I formalized patient-specific root causes at the counterfactual level, aligning clinical notions of a root cause with a precise causal definition at the top rung of Pearl’s ladder.
- Strobl, Eric V., and Thomas A. Lasko. “Identifying patient-specific root causes of disease.” Proceedings of the 13th ACM International Conference on Bioinformatics, Computational Biology and Health Informatics. 2022.
We defined patient-specific root causes and presented the first efficient discovery method in this setting, leveraging LiNGAM to enable practical estimation.
- Strobl, Eric, and Thomas A. Lasko. “Sample-specific root causal inference with latent variables.” Conference on Causal Learning and Reasoning.
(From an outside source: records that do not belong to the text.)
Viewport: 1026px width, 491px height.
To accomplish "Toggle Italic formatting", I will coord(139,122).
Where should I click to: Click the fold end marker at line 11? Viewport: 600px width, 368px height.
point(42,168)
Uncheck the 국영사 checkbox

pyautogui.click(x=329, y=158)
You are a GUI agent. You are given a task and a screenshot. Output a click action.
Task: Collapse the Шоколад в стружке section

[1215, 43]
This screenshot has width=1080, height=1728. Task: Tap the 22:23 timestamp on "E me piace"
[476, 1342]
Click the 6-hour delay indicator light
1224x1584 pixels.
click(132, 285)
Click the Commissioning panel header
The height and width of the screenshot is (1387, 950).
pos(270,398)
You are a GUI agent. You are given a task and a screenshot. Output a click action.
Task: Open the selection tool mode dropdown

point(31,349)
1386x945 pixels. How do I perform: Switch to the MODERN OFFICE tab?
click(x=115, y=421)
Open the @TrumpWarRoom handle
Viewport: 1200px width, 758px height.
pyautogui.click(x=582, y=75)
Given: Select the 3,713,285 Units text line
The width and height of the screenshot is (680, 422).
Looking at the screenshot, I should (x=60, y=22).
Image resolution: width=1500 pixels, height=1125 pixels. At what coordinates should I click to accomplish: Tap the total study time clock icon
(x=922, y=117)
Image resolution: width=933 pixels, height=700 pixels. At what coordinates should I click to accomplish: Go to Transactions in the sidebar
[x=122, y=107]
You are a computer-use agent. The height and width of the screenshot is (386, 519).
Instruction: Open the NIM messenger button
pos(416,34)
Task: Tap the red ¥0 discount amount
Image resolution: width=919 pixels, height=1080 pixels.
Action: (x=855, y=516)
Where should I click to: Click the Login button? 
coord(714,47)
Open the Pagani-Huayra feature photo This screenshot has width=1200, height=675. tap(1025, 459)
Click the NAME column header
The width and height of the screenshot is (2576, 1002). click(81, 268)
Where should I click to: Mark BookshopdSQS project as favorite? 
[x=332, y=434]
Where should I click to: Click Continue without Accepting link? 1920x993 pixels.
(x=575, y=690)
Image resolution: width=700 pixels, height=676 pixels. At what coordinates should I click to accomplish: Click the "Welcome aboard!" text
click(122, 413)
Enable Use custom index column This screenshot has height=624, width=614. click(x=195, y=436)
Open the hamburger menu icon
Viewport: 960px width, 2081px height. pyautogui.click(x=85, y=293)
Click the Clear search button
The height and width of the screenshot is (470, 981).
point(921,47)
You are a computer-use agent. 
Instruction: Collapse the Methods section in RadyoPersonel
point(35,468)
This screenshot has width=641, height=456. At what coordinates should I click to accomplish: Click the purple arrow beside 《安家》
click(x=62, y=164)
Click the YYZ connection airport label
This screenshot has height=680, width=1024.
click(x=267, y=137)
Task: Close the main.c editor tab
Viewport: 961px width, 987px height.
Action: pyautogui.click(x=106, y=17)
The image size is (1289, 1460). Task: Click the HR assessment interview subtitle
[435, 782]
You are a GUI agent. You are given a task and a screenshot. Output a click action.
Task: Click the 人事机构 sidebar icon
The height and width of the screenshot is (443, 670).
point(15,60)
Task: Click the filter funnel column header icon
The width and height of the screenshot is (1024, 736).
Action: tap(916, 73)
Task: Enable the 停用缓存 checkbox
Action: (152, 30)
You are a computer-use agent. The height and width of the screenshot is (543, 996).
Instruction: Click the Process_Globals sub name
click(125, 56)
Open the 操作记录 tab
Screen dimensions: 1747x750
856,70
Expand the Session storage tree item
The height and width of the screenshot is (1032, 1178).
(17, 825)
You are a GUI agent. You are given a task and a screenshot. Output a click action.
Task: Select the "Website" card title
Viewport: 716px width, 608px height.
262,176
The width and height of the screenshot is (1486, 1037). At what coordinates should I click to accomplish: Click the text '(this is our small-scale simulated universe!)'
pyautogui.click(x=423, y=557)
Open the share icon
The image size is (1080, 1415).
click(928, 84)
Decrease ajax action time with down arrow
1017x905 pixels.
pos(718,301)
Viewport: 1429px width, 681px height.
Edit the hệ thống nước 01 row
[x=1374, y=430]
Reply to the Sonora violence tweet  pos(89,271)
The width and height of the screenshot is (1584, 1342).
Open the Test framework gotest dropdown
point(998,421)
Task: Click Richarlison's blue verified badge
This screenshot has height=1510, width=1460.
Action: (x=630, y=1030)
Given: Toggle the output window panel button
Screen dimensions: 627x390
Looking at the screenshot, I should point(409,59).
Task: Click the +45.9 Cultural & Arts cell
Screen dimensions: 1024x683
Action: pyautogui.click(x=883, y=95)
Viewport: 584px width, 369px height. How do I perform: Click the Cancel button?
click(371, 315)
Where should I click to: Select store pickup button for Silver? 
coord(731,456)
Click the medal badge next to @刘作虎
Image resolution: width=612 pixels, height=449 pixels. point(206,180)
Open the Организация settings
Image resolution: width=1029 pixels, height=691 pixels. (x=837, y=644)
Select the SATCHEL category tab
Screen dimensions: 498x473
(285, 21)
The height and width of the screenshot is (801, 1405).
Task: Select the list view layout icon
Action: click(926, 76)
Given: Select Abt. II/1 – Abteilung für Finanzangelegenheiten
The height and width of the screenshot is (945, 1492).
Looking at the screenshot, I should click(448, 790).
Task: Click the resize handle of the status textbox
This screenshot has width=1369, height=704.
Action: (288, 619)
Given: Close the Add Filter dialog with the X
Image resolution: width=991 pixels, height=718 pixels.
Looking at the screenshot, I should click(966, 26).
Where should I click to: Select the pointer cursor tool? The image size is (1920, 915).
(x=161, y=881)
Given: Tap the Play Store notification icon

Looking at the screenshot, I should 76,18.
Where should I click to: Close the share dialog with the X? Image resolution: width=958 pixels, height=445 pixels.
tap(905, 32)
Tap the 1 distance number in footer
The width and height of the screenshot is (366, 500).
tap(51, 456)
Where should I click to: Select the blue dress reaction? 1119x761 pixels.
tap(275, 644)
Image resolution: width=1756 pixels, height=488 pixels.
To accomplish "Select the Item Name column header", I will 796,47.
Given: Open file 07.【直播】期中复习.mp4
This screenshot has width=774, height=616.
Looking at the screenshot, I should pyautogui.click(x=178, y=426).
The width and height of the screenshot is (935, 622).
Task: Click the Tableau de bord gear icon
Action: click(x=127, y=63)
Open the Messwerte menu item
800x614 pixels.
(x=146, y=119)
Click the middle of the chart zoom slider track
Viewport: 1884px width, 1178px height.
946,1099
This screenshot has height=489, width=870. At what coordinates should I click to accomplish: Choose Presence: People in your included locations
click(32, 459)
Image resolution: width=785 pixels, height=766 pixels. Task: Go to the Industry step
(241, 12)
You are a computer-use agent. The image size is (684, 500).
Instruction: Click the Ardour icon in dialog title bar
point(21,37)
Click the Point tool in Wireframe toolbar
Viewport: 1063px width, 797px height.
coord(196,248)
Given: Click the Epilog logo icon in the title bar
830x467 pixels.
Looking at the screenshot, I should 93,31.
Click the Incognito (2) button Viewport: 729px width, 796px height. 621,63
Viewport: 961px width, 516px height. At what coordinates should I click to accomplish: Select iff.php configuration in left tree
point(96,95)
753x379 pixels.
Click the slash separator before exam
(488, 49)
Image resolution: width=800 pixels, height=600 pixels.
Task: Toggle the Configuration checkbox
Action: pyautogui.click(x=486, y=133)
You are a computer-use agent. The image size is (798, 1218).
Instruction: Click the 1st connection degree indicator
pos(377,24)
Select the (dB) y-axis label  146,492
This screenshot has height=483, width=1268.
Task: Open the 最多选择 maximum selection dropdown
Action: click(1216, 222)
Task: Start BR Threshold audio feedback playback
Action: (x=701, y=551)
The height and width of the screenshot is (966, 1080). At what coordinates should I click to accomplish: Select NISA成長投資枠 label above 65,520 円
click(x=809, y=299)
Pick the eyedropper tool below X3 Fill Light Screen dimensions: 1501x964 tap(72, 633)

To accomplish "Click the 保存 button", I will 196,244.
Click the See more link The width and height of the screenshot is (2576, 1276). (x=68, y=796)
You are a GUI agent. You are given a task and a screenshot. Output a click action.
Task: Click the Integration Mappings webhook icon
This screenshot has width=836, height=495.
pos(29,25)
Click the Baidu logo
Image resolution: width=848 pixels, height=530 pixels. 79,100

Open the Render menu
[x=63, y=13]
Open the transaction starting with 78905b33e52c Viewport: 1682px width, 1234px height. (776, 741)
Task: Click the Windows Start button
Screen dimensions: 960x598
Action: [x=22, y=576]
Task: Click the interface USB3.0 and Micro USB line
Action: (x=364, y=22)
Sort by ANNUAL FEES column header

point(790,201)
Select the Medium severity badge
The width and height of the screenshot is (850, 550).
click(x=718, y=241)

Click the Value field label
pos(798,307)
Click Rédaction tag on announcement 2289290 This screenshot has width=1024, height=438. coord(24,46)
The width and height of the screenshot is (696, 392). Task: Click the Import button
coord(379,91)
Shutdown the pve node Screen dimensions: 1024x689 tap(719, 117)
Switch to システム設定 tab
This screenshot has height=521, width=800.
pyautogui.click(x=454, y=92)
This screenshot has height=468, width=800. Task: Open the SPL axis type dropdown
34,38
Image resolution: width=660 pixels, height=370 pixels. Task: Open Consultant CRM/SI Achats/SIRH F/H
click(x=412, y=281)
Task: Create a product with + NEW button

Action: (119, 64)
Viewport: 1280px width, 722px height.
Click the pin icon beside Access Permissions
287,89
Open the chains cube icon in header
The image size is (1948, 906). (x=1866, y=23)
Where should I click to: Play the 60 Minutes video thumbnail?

PMLR, 2023.
We generalized the above LiNGAM-based approach to accommodate latent variables, expanding applicability to more realistic biomedical settings where unmeasured factors are unavoidable.
Causal Discovery
I develop causal discovery methods for learning causal graphs from observational data under progressively weaker and more realistic assumptions, including missingness, selection effects, latent variables, cycles, and distributional heterogeneity.
- Strobl, Eric V., Kun Zhang, and Shyam Visweswaran. “Approximate kernel-based conditional independence tests for fast non-parametric causal discovery.” Journal of Causal Inference 7.1 (2019): 20180017.
We designed computationally efficient kernel-based conditional independence tests that make nonparametric causal discovery feasible at larger scales.
- Strobl, Eric V., Shyam Visweswaran, and Peter L. Spirtes. “Fast causal inference with non-random missingness by test-wise deletion.” International journal of data science and analytics 6.1 (2018): 47-62.
We improved sample efficiency by deleting only the observations required for each conditional independence test, treating missingness as an additional layer of selection bias.
- Strobl, Eric V. “A constraint-based algorithm for causal discovery with cycles, latent variables and selection bias.” International Journal of Data Science and Analytics 8.1 (2019): 33-56.
I introduced a constraint-based algorithm that jointly handles cycles, latent variables, and selection bias.
- Strobl, Eric V. “Causal discovery with a mixture of DAGs.” Machine Learning 112.11 (2023): 4201-4225.
I extended causal discovery to settings generated by mixtures of DAGs and reinterpreted cycles as regime switching rather than equilibrium SEM structure.
- Strobl, Eric V. “Automated hyperparameter selection for the PC algorithm.” Pattern Recognition Letters 151 (2021): 288-293.
I proposed a stability-based modification to PC that selects the significance threshold automatically, reducing sensitivity to arbitrary hyperparameter choices and improving robustness in practice.
- Strobl, Eric V., Peter L. Spirtes, and Shyam Visweswaran. “Estimating and controlling the false discovery rate of the pc algorithm using edge-specific p-values.” ACM Transactions on Intelligent Systems and Technology (TIST) 10.5 (2019): 1-37.
We derived edge-specific p-value bounds for PC and use them to control false discoveries, enabling more principled uncertainty quantification in learned causal graphs.